Sounds great. I have two questions for you, which are related. What is the estimated payback time for the system in terms of money, and in terms of carbon dioxide saving? (Given that the gadgetry will have used considerable fuel during its manufacture, transport and installation.)
Supplementary; how do those times compare to the time the system will actually last?
Incidentally, all these considerations also apply to most commercial-scale "green" power production facilities - particularly wind and solar. That isn't even considering the need for backup power generation facilities. Solar plants are unavailable for at least 50% of the time and grossly inefficient much of the rest. Wind power is extremely unreliable even when the equipment is working. (For example, there were two days last year when the entire UK had no wind power.) And the backups are very expensive in environmental and money terms. And maintenance costs are horrific. And wind turbines kill endangered animals. And...
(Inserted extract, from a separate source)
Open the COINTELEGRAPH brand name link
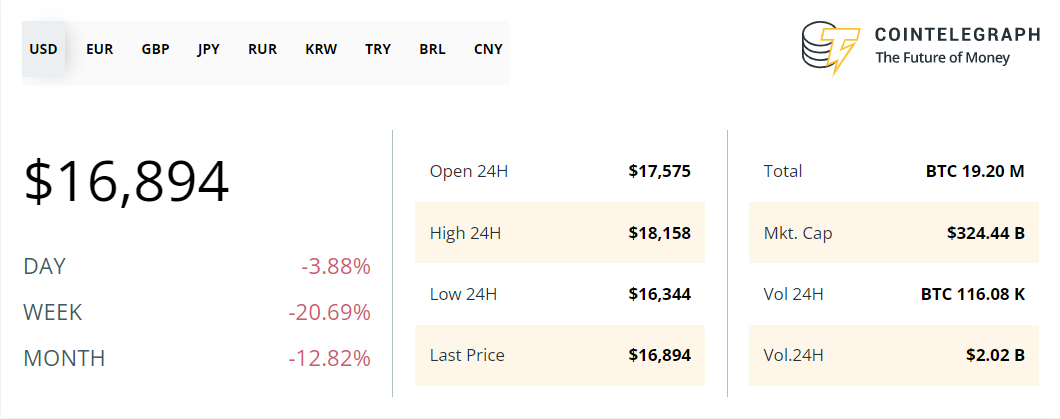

But never mind - solar and wind are acceptable to the fastest-growing religion of Gaia worship.
BTW, even James Lovelock has come around to believing in nukes for baseload power.
Interesting to find so many opponents of green energy on a science oriented site. I know nothing of James Lovelock or the Gaia thing. I've read Science fiction stories about a fabled planet called Gaia where everything is paradise which seemed a bit over the top.
In the US (that's where middle Earth is
) we have hundreds of regulations on solar systems, which make the initial price tag quite high. Our system would have cost around $20,000 US dollars, but we also have government incentives which the solar companies automatically integrate, and after all the savings, this system came out to about $7500 US. The system is guaranteed (parts and labour) for 20 years. We save an average of about $100 US per month with the system so it will have paid for itself in $7500/$100 = 75 months, a little over 6 years.
My understanding is that Europe does not have all the regulations that the US has, so a system over there is cheaper to begin with (they end up costing about the same). So payback starts in the seventh year at $100/mo for my scenario.
In terms of carbon dioxide reduced, When fossil fuels burn, they take oxygen from the air, and combine it with carbon in the fuel to produce carbon dioxide, so the reaction is adding mass to the atmospheric by-product which steals oxygen and replaces it with CO2. Not only that but Coal is only about 40% efficient as compared to around 23% with solar which produces only pure electricity, and coal has lots of nasty impurities in it like mercury, Sulphur Dioxide, hydrogen sulphide, Nitrous oxides, ammonia (NH4) and trace amounts of germanium, arsenic and uranium.
Now, plants do just the opposite, they take CO2 and produce oxygen. The problem is, the plant mass on Earth cannot keep up with the recent (last 100 years or so) of new influx of CO2. Oceans also absorb some of the CO2, but again, not enough, and that process leads to ocean acidification.
Wind power can only be used as a supplementary power source if it is available at peak times when demand is high. There are alternatives that are being considered that would not require use of dangerous metals, like powering a pump into a water tower, which could then be used as hydroelectric power later on (makes the water tower into an extremely green battery).
Also: Very few people understand how a gasoline engine converts air into carbon-dioxide. When the spark plugs ignite the fuel, it takes in oxygen from the air outside. the chemical reaction looks like this: 2(C8H18 + 25 O2) → 16 CO2 + 18 H2O. In english, that means that 16 carbons and 36 hydrogens combine with 50 double oxygens to create 16 carbon dioxides and 18 water molecules. So, the C8H18 is gasoline. The 02 is oxygen from the air. When the reaction happens it is taking oxygen out of our atmosphere and trapping it in carbon-dioxide. Each gallon of gas is converted into 17 pounds of carbon-dioxide because of the added O2. Multiply that by the Earth's current volume of cars (over 900 million) and that's how much carbon dioxide petrol powered vehicles are putting into the air every day.
So a little extra fuel, and some impurities released in manufacturing Lithium batteries, and solar panels to reach a sustainable goal counterbalances all of the negatives that fossil fuels represent by a factor of thousands if not millions.
But hey, let's just ignore all of this and maybe it will go away, right?
Now some of the more well-funded green advocates paint an overly dismal picture. Together, Greenland and Antarctica contain about 75% of the world’s fresh water, enough to raise sea level by over 75 meters (roughly 246 feet), but that is likely to take at least another century, and maybe two. So our generation will be fine. Our kids might start seeing some issues before they get to retire.